Va-t-on se sortir de ce cercle vicieux? Cela n'a aucun bon sens. Est-ce qu'on ne pourrait pas tout simplement s'asseoir, se parler comme des adultes responsables et faire en sorte de faire avancer le rapport sur les inondations au Pakistan, de finaliser le rapport sur la situation en Ukraine et d'entreprendre, ma foi, le plus rapidement possible, l'étude sur la santé reproductive des femmes?
Pour le moment, rien de tout cela ne se fait, parce que les libéraux ont décidé de provoquer les conservateurs et parce que les conservateurs, pas plus fins, ont décidé de se laisser provoquer et de donner suite à ce qui se passe. On se retrouve de nouveau en mode obstruction au Comité permanent des affaires étrangères et du développement international, ce que je trouve encore une fois étonnant, mais fondamentalement inacceptable, intolérable.
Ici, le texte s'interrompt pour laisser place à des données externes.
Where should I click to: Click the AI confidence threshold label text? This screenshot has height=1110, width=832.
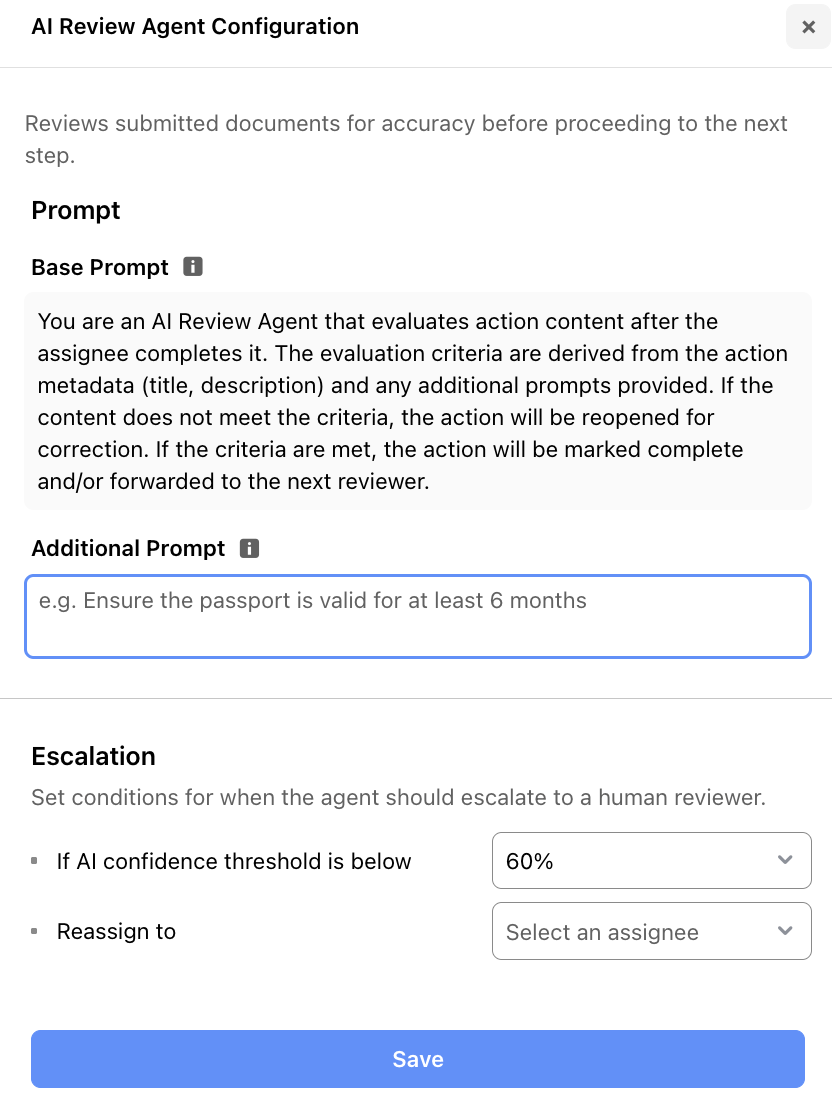[234, 861]
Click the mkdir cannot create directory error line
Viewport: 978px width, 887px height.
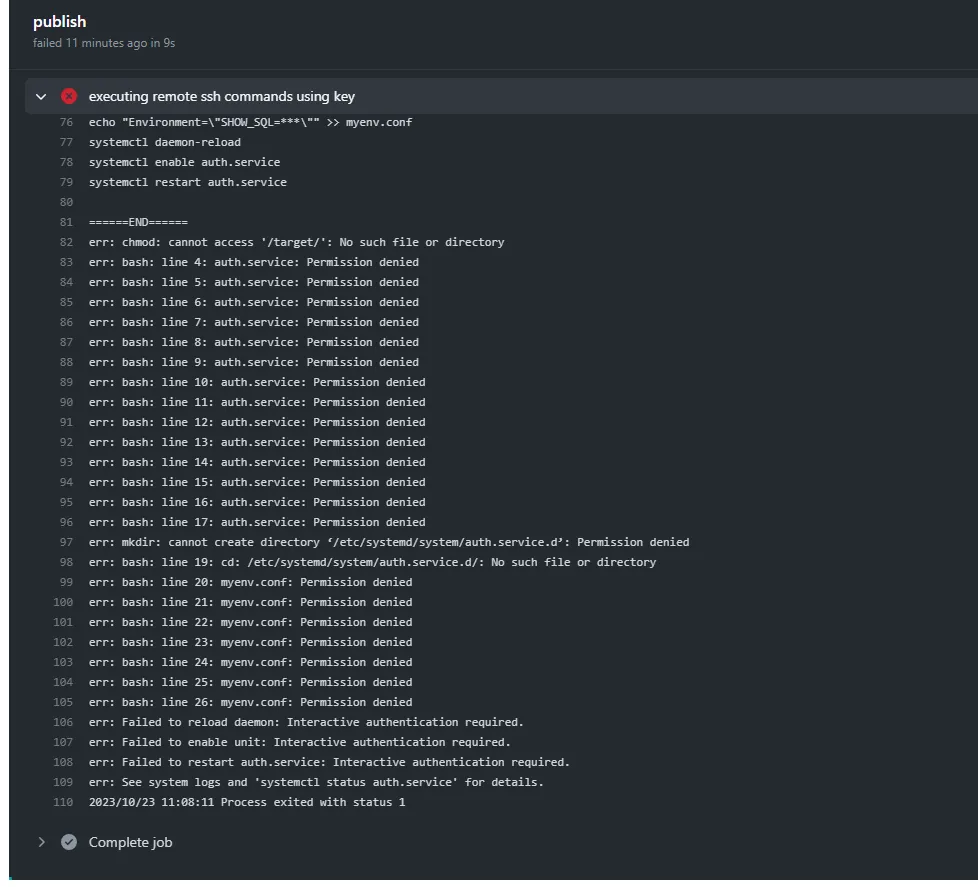tap(388, 542)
On ne peut pas accepter que ce comité, qui, normalement, devrait être l'un des plus consensuels de la Chambre des communes, soit complètement paralysé par des guéguerres de procédure entre les libéraux et les conservateurs. Cela n'a aucun sens.
Je terminerai en exposant les raisons pour lesquelles je considère que ce comité est — ou devrait à tout le moins être — l'un des moins partisans à la Chambre des communes.
La première raison est fort simple. Sur la question des valeurs, à l'échelle internationale, à part quelques petites différences marginales, il y a bien peu de choses qui distinguent les libéraux, les conservateurs, le Bloc québécois et le Nouveau Parti démocratique en matière d'affaires étrangères. Certains seront peut-être surpris de m'entendre dire une chose pareille, mais, sur le plan des valeurs, il y a plutôt une communion d'esprit. À part quelques épisodes, comme à l'époque du gouvernement de Stephen Harper, je dirais que la politique étrangère du Canada a été relativement constante depuis la Seconde Guerre mondiale, et ce, peu importe le changement de gouvernement entre libéraux et conservateurs. Sur le plan des valeurs, à part le court intermède du gouvernement conservateur de Stephen Harper, je dirais qu'il y a peu de distinction entre les différentes formations politiques, ce qui devrait normalement se refléter dans la qualité et l'harmonie des travaux au Comité permanent des affaires étrangères et du développement international. C'est la première raison pour laquelle je pense que ce comité est normalement le moins partisan. Compte tenu de la situation, je dirai que c'est la raison pour laquelle il devrait être le moins partisan.
L'autre raison — on sera surpris d'entendre un tel commentaire de la part de la bouche d'un méchant séparatiste —, c'est que, vu de l'étranger, le Canada a tout avantage à présenter un front uni plutôt que de se présenter en rangs dispersés. Mes collègues seront curieux d'apprendre que, pour les souverainistes, il n'y a aucun avantage à ce que le Canada paraisse mal sur la scène internationale. Ce n'est pas parce que nous voulons réaliser l'indépendance du Québec que nous souhaitons que le Canada se porte mal et, conséquemment, qu'il se présente mal sur la scène internationale.
Je pourrais présenter une longue liste de raisons, mais, pour ces deux raisons fondamentales, je pense que ce comité devrait être l'un des moins partisans de la Chambre des communes. Je le maintiens et je le réaffirme haut et fort. Je demande à mes collègues du Parti libéral et du Parti conservateur de mettre fin à ces guéguerres de procédure qui empêchent le Comité permanent des affaires étrangères et du développement international de faire convenablement son travail.
Je suis catastrophé et médusé par le sentiment du devoir non accompli. Quand, dans quelques heures, nous partirons pour la période des Fêtes sans avoir achevé le rapport sur les inondations au Pakistan, sans avoir achevé le rapport sur la situation en Ukraine et sans avoir amorcé la discussion et l'étude sur la santé reproductive des femmes, j'aurai honte.